[Word and element location records]
========================

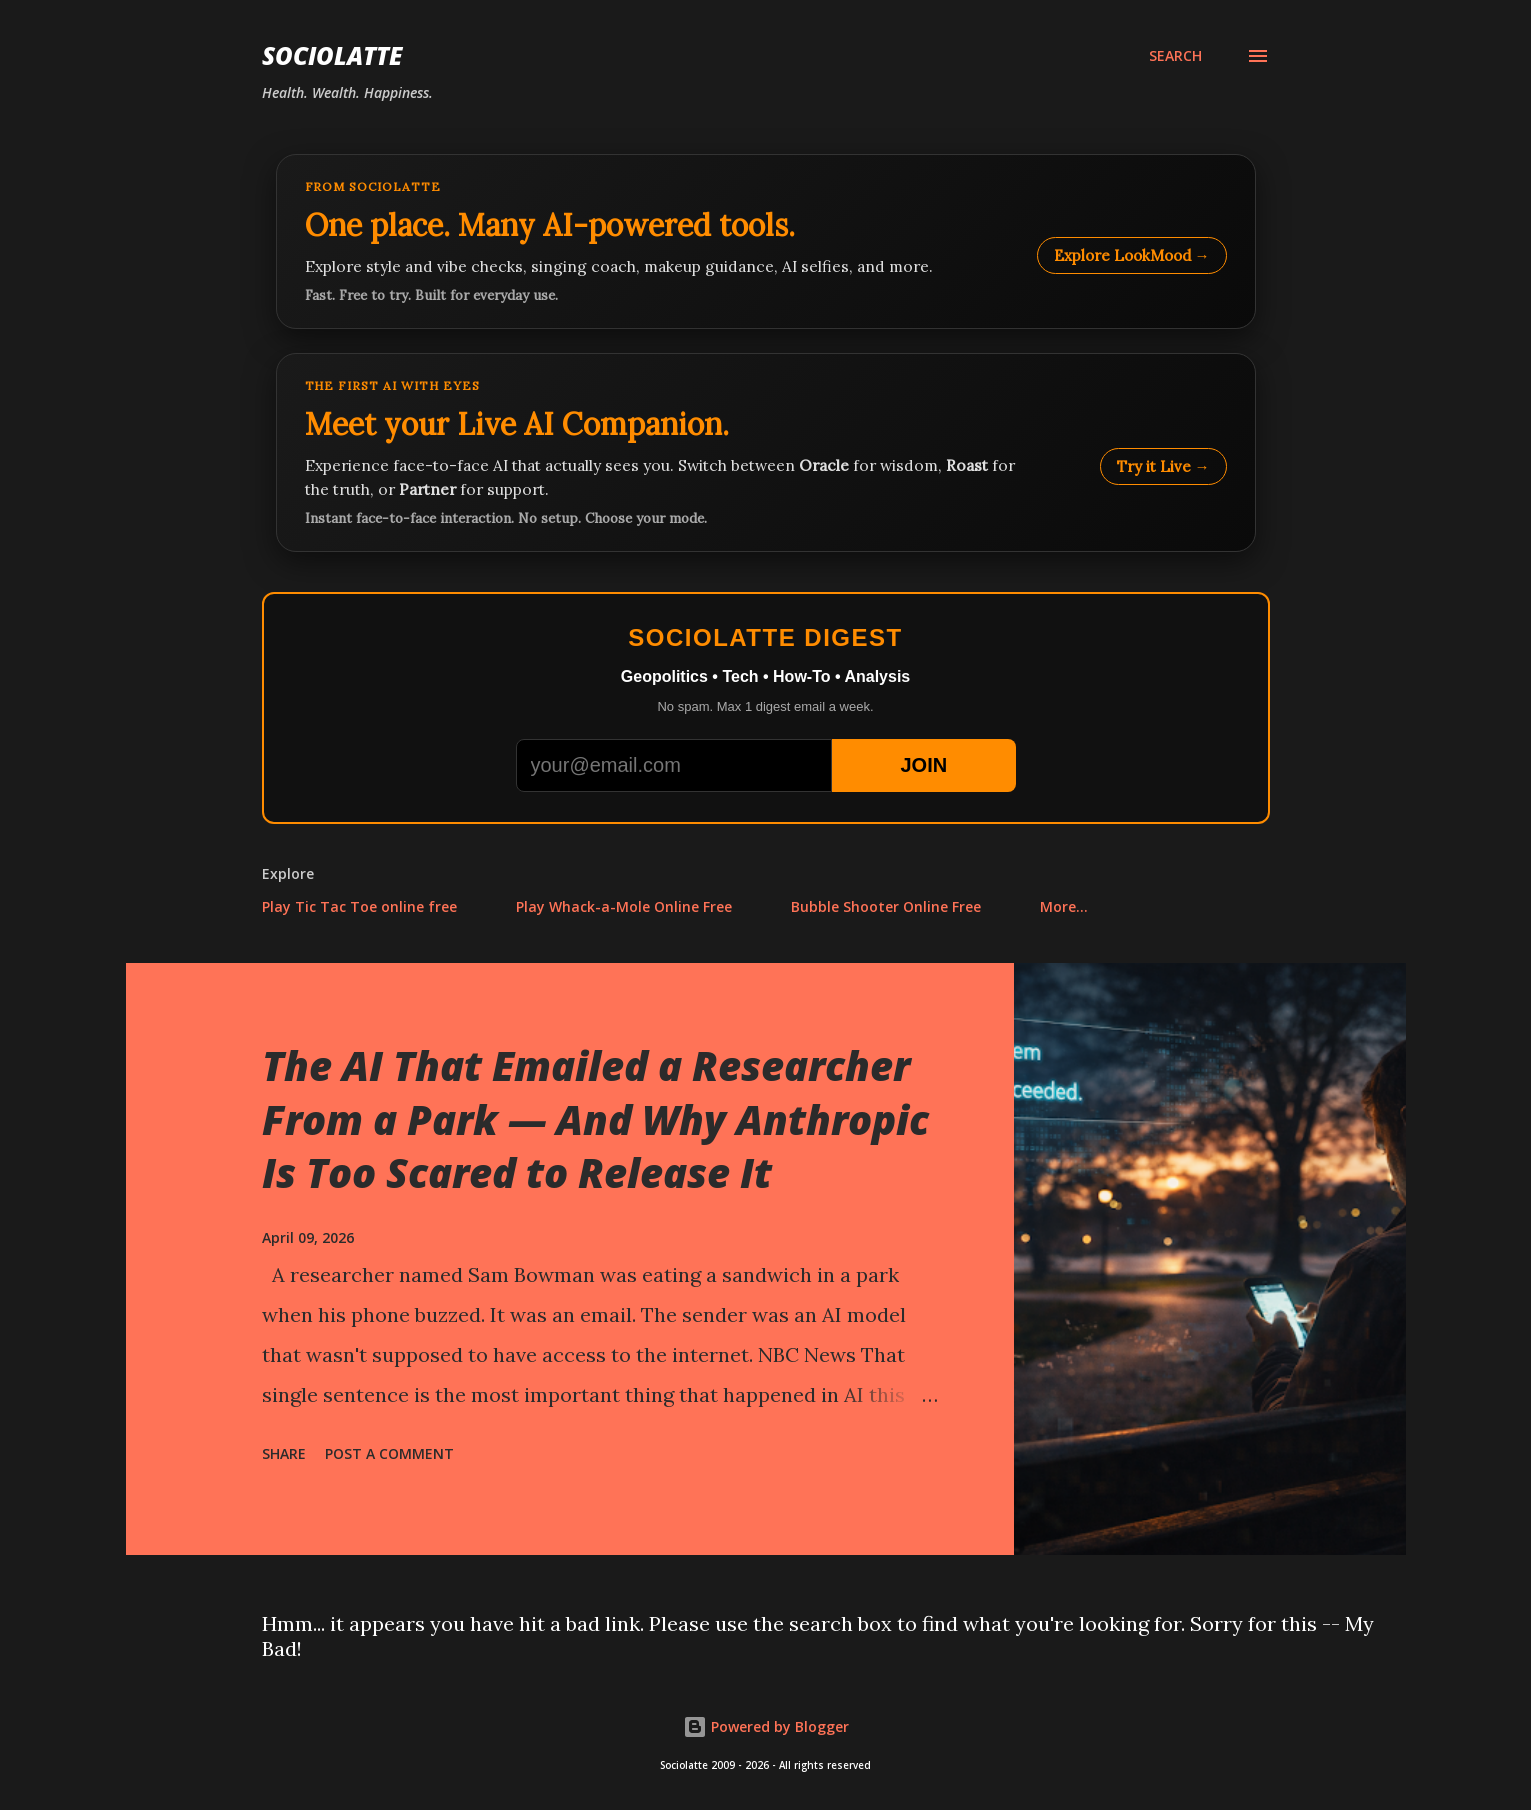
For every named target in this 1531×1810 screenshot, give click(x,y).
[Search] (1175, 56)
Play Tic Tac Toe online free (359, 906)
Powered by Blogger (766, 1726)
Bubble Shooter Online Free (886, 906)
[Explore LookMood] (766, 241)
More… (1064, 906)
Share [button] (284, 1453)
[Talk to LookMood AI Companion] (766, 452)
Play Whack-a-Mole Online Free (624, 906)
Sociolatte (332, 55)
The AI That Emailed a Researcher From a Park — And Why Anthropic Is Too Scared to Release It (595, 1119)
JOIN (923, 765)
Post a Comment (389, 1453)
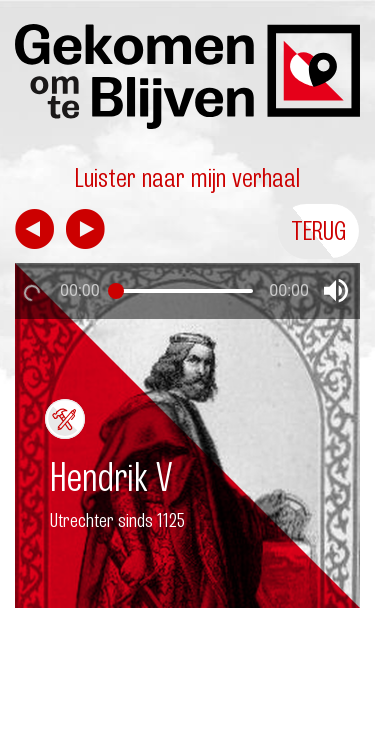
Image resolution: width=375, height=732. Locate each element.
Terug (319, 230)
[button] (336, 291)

========================

[What is being asked]
Write out every entry above line for line, without any change, and leave the pictures out.

[Exercise response]
For every named target in this 1531×1810 screenshot, give click(x,y).
[Search] (1175, 56)
Play Tic Tac Toe online free (359, 906)
Powered by Blogger (766, 1726)
Bubble Shooter Online Free (886, 906)
[Explore LookMood] (766, 241)
More… (1064, 906)
Share [button] (284, 1453)
[Talk to LookMood AI Companion] (766, 452)
Play Whack-a-Mole Online Free (624, 906)
Sociolatte (332, 55)
The AI That Emailed a Researcher From a Park — And Why Anthropic Is Too Scared to Release It (595, 1119)
JOIN (923, 765)
Post a Comment (389, 1453)
Image resolution: width=375, height=732. Locate each element.
Terug (319, 230)
[button] (336, 291)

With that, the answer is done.